*** Raw data ***

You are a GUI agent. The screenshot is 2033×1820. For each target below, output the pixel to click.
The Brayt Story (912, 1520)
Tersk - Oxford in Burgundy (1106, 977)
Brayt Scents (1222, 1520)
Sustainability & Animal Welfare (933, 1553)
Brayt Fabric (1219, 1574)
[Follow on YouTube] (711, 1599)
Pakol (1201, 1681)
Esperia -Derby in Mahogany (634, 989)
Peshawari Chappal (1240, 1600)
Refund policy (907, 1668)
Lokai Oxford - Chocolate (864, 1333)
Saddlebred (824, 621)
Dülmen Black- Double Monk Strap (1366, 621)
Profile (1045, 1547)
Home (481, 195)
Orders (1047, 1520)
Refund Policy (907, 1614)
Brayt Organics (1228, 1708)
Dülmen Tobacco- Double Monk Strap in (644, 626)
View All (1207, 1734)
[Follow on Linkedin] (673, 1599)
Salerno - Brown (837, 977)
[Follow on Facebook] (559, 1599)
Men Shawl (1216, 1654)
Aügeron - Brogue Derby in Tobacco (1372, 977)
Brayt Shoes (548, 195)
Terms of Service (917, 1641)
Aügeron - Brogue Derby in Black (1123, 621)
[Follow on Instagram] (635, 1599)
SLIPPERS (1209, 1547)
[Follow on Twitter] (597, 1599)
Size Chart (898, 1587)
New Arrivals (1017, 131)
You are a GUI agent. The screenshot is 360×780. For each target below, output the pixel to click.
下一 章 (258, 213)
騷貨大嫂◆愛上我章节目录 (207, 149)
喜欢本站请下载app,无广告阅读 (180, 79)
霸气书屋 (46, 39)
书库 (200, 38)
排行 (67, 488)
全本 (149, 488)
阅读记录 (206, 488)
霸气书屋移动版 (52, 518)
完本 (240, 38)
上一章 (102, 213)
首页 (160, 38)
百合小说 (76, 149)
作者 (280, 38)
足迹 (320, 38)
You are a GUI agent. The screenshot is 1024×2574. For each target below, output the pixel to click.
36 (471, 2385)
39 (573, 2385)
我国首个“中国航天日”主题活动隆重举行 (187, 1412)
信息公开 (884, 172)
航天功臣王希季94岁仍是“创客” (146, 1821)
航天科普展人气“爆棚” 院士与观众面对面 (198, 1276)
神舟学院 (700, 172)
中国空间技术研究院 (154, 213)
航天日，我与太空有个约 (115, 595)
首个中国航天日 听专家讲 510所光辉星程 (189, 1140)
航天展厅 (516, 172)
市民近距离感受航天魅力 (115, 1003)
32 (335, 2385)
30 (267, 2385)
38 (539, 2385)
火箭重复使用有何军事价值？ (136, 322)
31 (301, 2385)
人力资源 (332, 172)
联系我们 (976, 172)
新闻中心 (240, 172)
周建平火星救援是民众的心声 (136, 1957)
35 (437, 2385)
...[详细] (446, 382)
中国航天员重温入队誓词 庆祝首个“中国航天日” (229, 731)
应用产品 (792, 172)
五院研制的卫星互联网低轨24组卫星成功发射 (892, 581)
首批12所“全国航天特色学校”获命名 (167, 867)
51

*** End of Raw data ***

- **Work to complete**
All of the data must be set down again exactly.

- **Result of this exercise**
You are a GUI agent. The screenshot is 2033×1820. For each target below, output the pixel to click.
The Brayt Story (912, 1520)
Tersk - Oxford in Burgundy (1106, 977)
Brayt Scents (1222, 1520)
Sustainability & Animal Welfare (933, 1553)
Brayt Fabric (1219, 1574)
[Follow on YouTube] (711, 1599)
Pakol (1201, 1681)
Esperia -Derby in Mahogany (634, 989)
Peshawari Chappal (1240, 1600)
Refund policy (907, 1668)
Lokai Oxford - Chocolate (864, 1333)
Saddlebred (824, 621)
Dülmen Black- Double Monk Strap (1366, 621)
Profile (1045, 1547)
Home (481, 195)
Orders (1047, 1520)
Refund Policy (907, 1614)
Brayt Organics (1228, 1708)
Dülmen Tobacco- Double Monk Strap in (644, 626)
View All (1207, 1734)
[Follow on Linkedin] (673, 1599)
Salerno - Brown (837, 977)
[Follow on Facebook] (559, 1599)
Men Shawl (1216, 1654)
Aügeron - Brogue Derby in Tobacco (1372, 977)
Brayt Shoes (548, 195)
Terms of Service (917, 1641)
Aügeron - Brogue Derby in Black (1123, 621)
[Follow on Instagram] (635, 1599)
SLIPPERS (1209, 1547)
[Follow on Twitter] (597, 1599)
Size Chart (898, 1587)
New Arrivals (1017, 131)
You are a GUI agent. The screenshot is 360×780. For each target below, output the pixel to click.
下一 章 (258, 213)
騷貨大嫂◆愛上我章节目录 (207, 149)
喜欢本站请下载app,无广告阅读 (180, 79)
霸气书屋 (46, 39)
书库 (200, 38)
排行 (67, 488)
全本 (149, 488)
阅读记录 (206, 488)
霸气书屋移动版 (52, 518)
完本 (240, 38)
上一章 (102, 213)
首页 (160, 38)
百合小说 (76, 149)
作者 (280, 38)
足迹 (320, 38)
You are a GUI agent. The screenshot is 1024×2574. For each target below, output the pixel to click.
36 (471, 2385)
39 (573, 2385)
我国首个“中国航天日”主题活动隆重举行 (187, 1412)
信息公开 (884, 172)
航天功臣王希季94岁仍是“创客” (146, 1821)
航天科普展人气“爆棚” 院士与观众面对面 (198, 1276)
神舟学院 (700, 172)
中国空间技术研究院 (154, 213)
航天日，我与太空有个约 (115, 595)
首个中国航天日 听专家讲 510所光辉星程 (189, 1140)
航天展厅 (516, 172)
市民近距离感受航天魅力 (115, 1003)
32 (335, 2385)
30 (267, 2385)
38 (539, 2385)
火箭重复使用有何军事价值？ (136, 322)
31 (301, 2385)
人力资源 (332, 172)
联系我们 (976, 172)
新闻中心 (240, 172)
周建平火星救援是民众的心声 (136, 1957)
35 (437, 2385)
...[详细] (446, 382)
中国航天员重温入队誓词 庆祝首个“中国航天日” (229, 731)
应用产品 (792, 172)
五院研制的卫星互联网低轨24组卫星成功发射 (892, 581)
首批12所“全国航天特色学校”获命名 (167, 867)
51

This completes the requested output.